Cet engagement de haute intensité ne doit pas faire oublier les autres théâtres d'opérations et pré-positionnements où nous participons toujours avec la même constance et la même efficacité. Je citerai le Tchad, Djibouti et Al Dhafra aux Emirats Arabes Unis.

En Afghanistan, l'armée de l'air, qui avait là aussi été la première à intervenir dès le 23 octobre 2001 avec nos Mirages IVP, met en oeuvre nos avions Rafale, nos drones Harfang, dont le reste de la flotte est désormais utilisé dans le ciel libyen, ainsi que des avions de transport tactique à Douchanbé.
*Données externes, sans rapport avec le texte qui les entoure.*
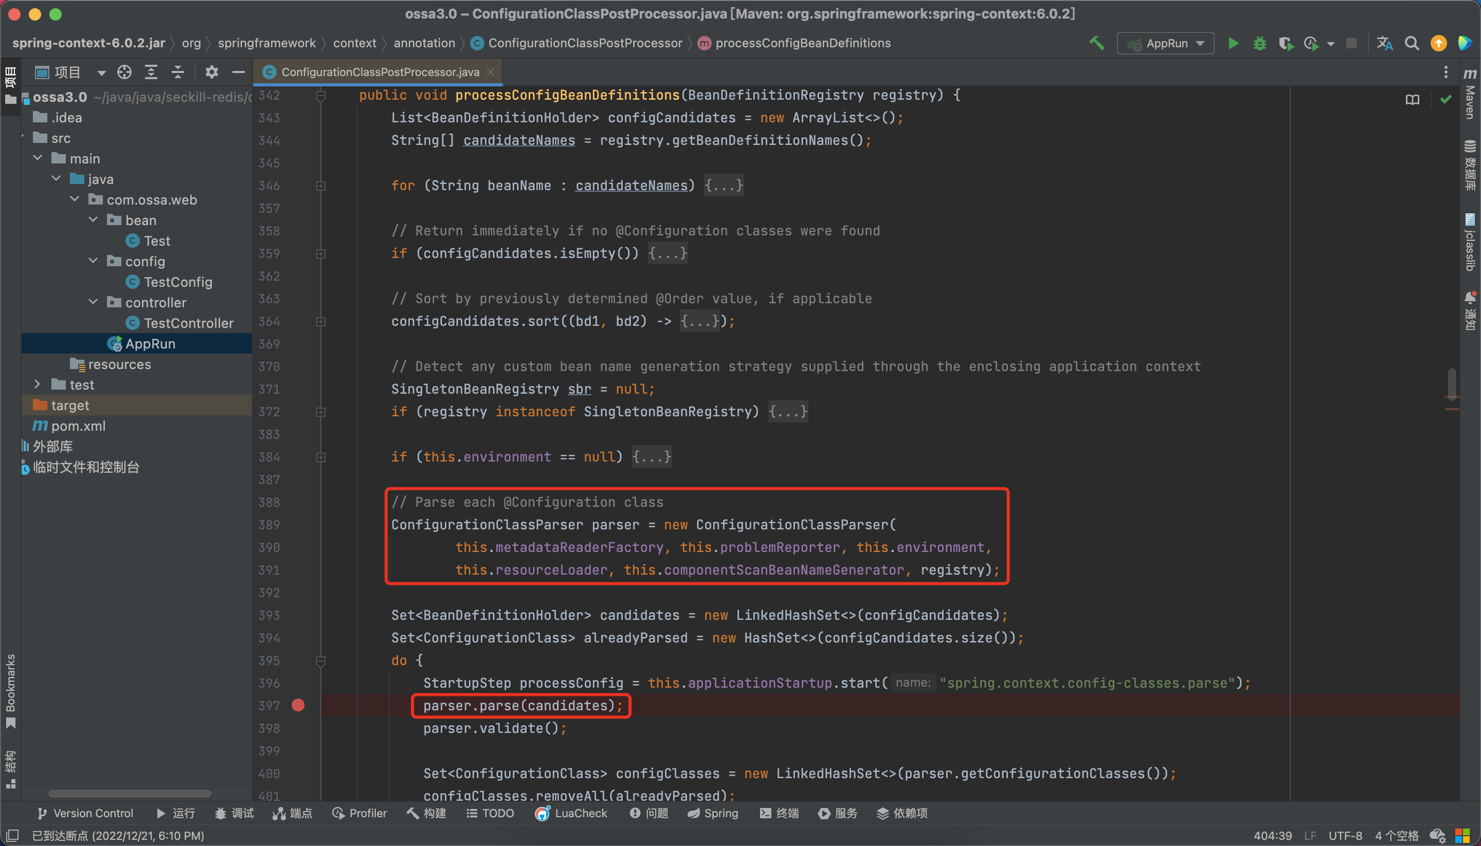Click the project tree horizontal scrollbar
This screenshot has width=1481, height=846.
pos(130,794)
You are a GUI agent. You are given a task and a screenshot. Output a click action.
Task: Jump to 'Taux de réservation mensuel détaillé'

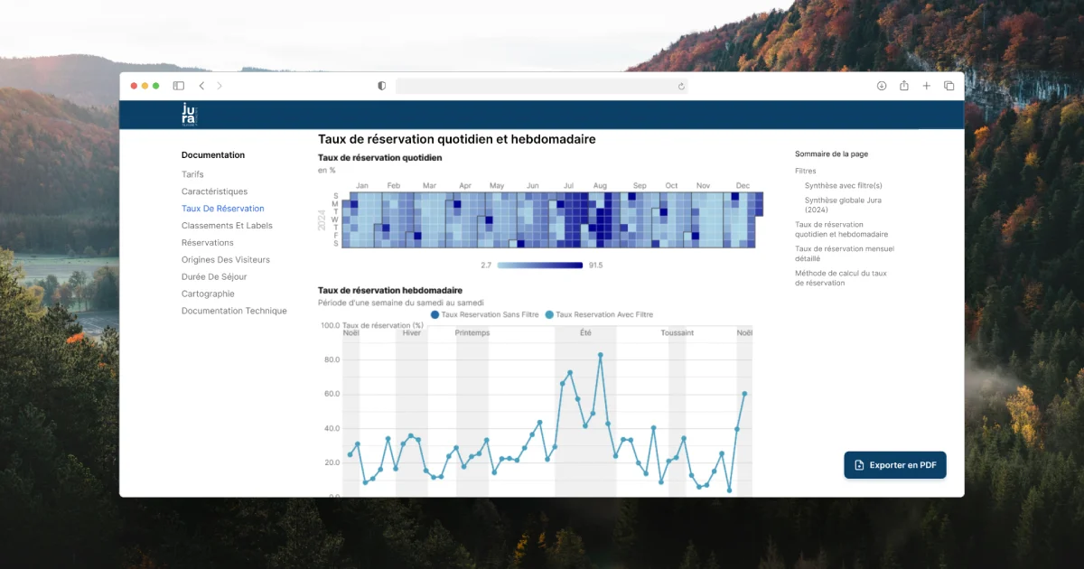pos(844,254)
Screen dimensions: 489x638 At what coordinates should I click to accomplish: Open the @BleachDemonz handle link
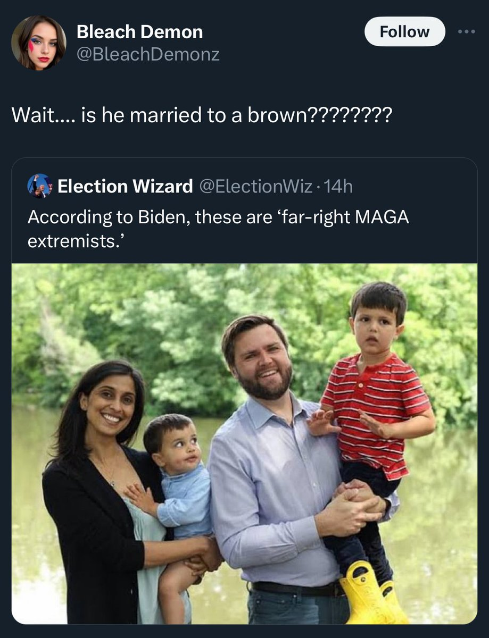148,54
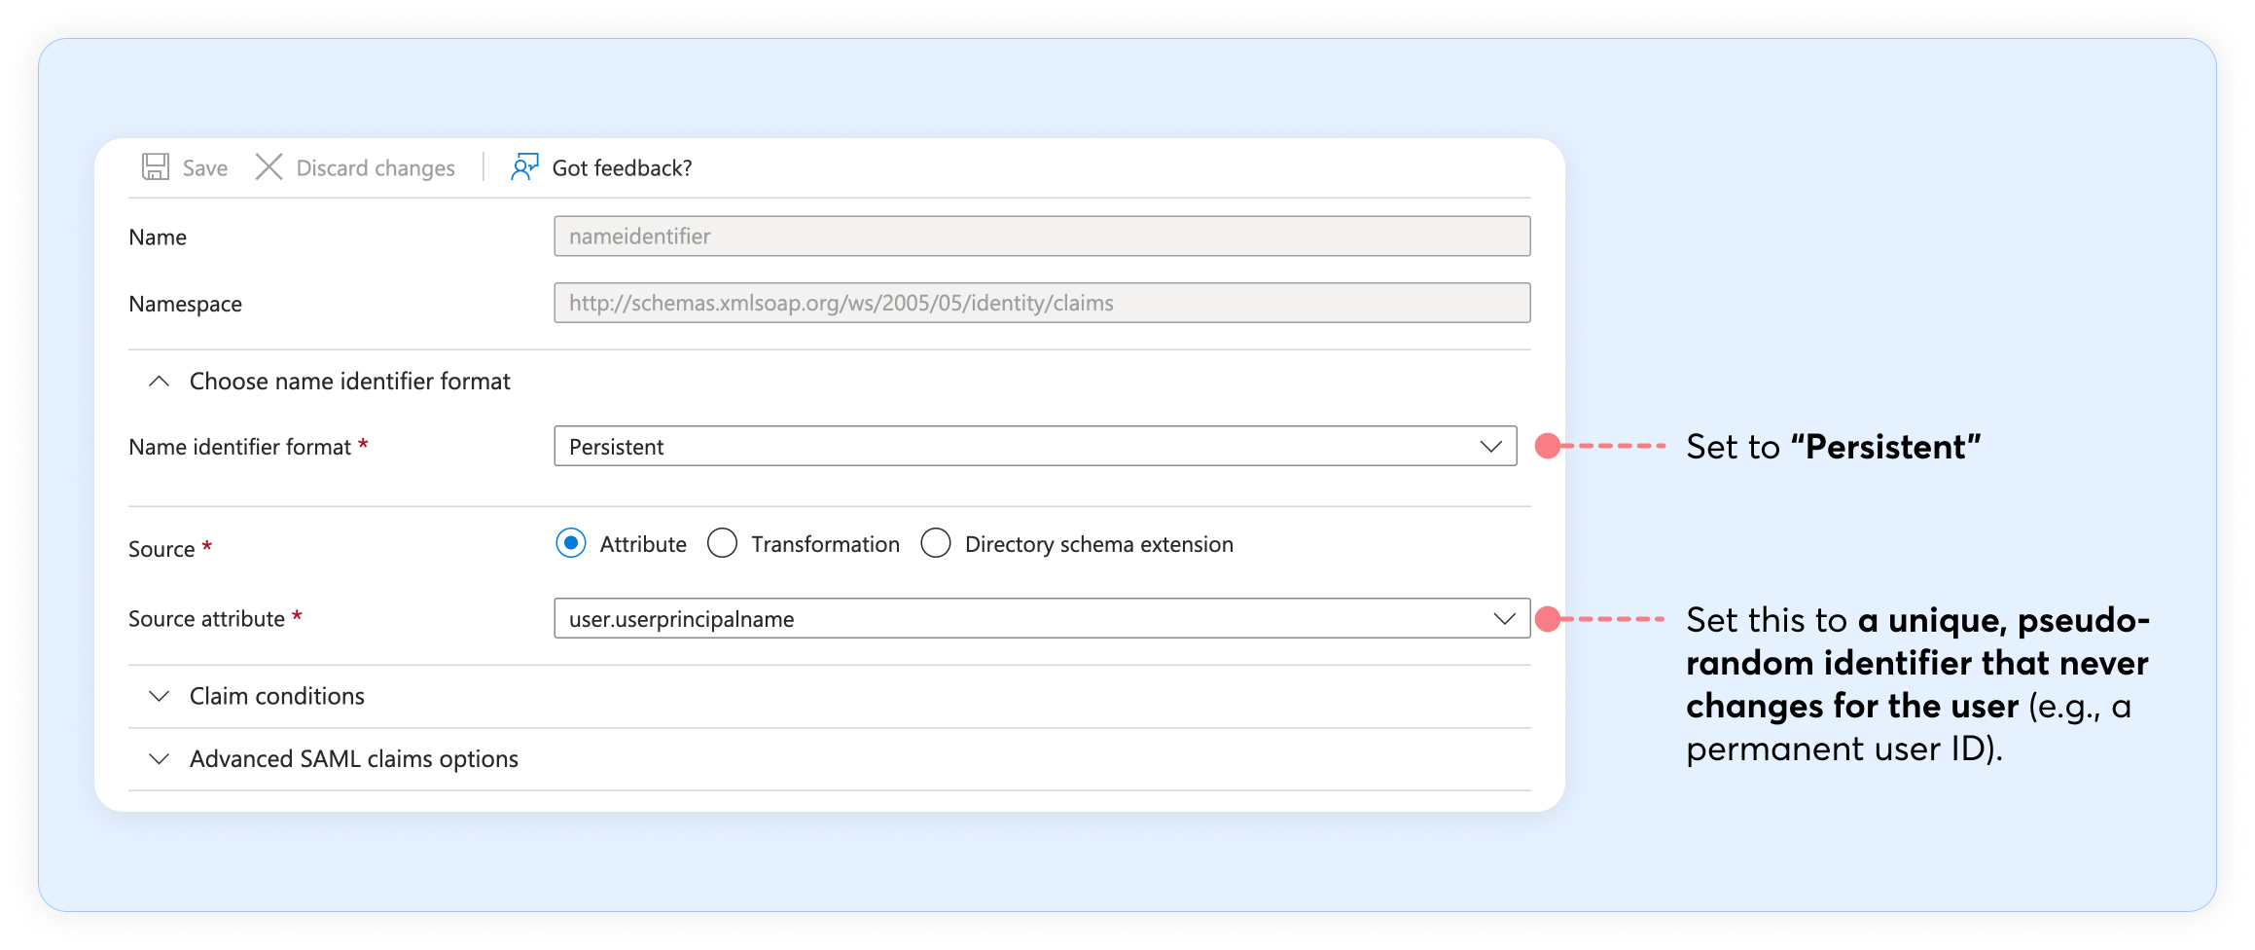Screen dimensions: 2255x950
Task: Expand the Claim conditions section
Action: [x=276, y=697]
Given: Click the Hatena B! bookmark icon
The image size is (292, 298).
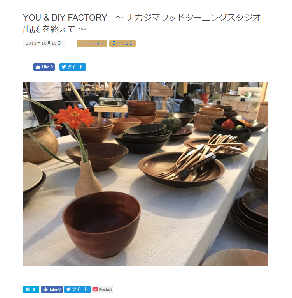Looking at the screenshot, I should click(x=28, y=289).
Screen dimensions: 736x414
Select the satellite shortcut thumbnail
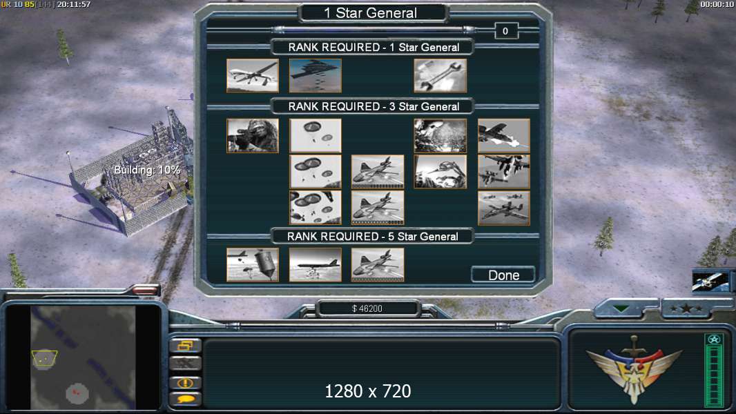[710, 280]
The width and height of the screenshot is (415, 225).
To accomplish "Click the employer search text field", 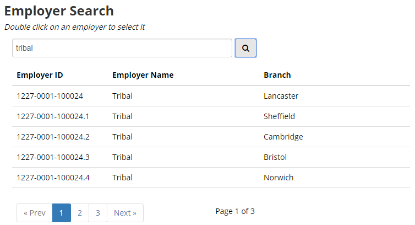I will pos(122,48).
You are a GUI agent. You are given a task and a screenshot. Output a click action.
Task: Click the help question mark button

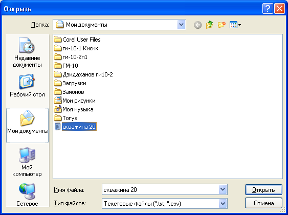pos(268,9)
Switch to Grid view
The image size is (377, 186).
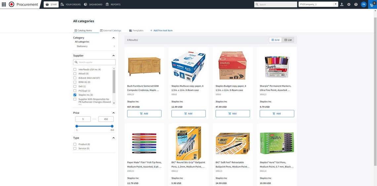tap(275, 40)
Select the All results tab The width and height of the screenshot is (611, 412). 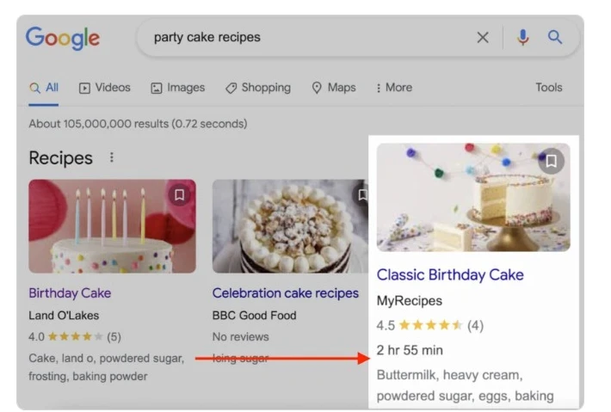pos(44,88)
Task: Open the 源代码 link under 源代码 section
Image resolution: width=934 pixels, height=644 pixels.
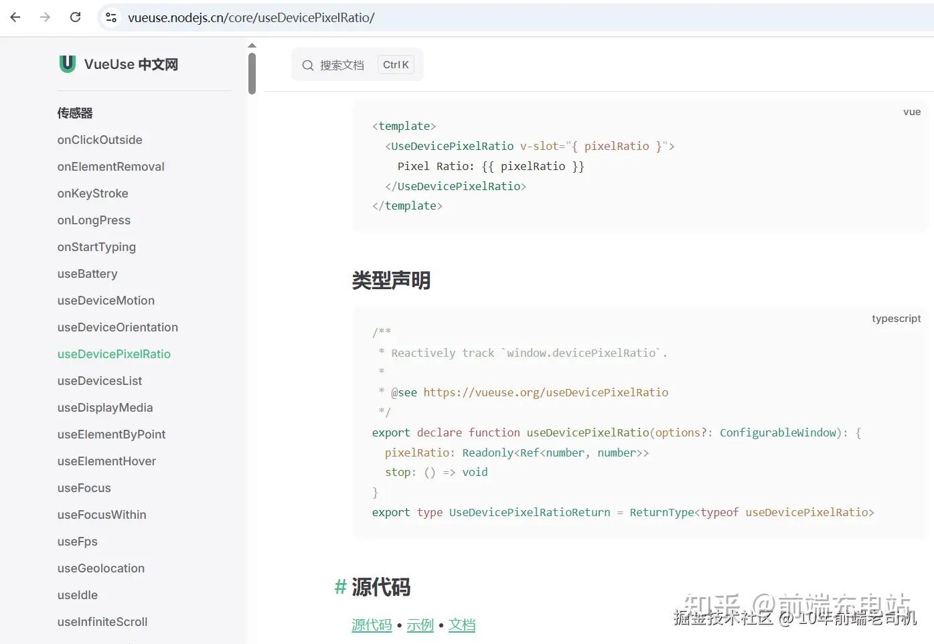Action: pos(372,625)
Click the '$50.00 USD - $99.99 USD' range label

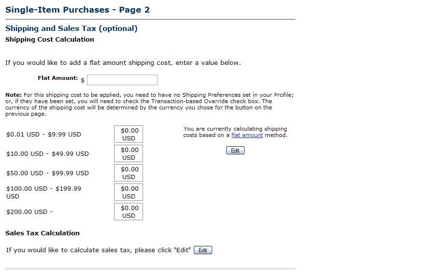47,173
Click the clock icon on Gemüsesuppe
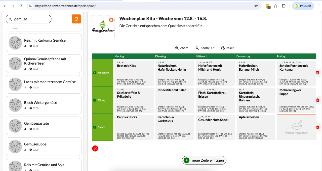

Ces derniers réalisent d'ailleurs sur ce théâtre toute une variété de missions démontrant la pertinence de disposer d'une aviation de transport tactique.

Ces engagements extérieurs multiples ne doivent pas faire oublier la contribution de l'armée de l'air aux missions permanentes. En premier lieu, la dissuasion nucléaire pour laquelle la réduction d'un tiers du format, décidée en 2008, est aujourd'hui effective, puisque la diminution de 3 à 2 escadrons dédiés à la dissuasion s'est concrétisée le 1er juillet 2011. Le contrat opérationnel est dorénavant assuré par la mise en oeuvre de l'ASMP-A au sein d'un escadron équipé de Rafale et d'un autre de Mirage 2000N. Ces unités ont, de plus, été, et sont toujours, fortement sollicitées en Libye où elles ont fait la démonstration de leur expertise pour réaliser des missions conventionnelles, à l'instar des équipages de C135 qui relèvent aussi des forces aériennes stratégiques.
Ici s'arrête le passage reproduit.